** Source data follows **

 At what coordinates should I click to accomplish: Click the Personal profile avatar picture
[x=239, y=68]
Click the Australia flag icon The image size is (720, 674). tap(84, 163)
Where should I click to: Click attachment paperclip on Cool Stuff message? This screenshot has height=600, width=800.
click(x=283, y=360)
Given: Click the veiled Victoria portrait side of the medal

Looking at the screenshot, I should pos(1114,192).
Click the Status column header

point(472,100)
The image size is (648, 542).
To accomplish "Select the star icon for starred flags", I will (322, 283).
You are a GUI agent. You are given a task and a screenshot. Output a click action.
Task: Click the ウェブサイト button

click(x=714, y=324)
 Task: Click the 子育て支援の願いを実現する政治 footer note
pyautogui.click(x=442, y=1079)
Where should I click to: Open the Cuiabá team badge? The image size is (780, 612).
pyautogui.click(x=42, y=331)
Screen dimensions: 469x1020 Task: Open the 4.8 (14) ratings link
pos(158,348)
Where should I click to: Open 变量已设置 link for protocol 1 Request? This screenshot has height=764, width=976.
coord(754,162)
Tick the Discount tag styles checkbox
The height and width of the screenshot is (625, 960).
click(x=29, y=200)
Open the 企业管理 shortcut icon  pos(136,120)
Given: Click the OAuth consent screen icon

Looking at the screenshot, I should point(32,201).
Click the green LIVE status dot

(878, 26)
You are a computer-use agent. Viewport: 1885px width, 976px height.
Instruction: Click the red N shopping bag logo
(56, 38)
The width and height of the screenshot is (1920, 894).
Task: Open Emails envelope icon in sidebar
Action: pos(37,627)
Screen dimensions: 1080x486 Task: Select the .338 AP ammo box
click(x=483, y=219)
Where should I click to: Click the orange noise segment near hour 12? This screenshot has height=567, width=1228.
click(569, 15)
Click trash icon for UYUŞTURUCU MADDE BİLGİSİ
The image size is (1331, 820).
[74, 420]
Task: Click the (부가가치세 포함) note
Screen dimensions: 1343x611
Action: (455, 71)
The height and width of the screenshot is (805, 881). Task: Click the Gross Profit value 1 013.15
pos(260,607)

** End of Source data **

• Instructions for the task
A single figure is the whole answer here: the number of lines in the records above that include "agent".

• Output of the task
2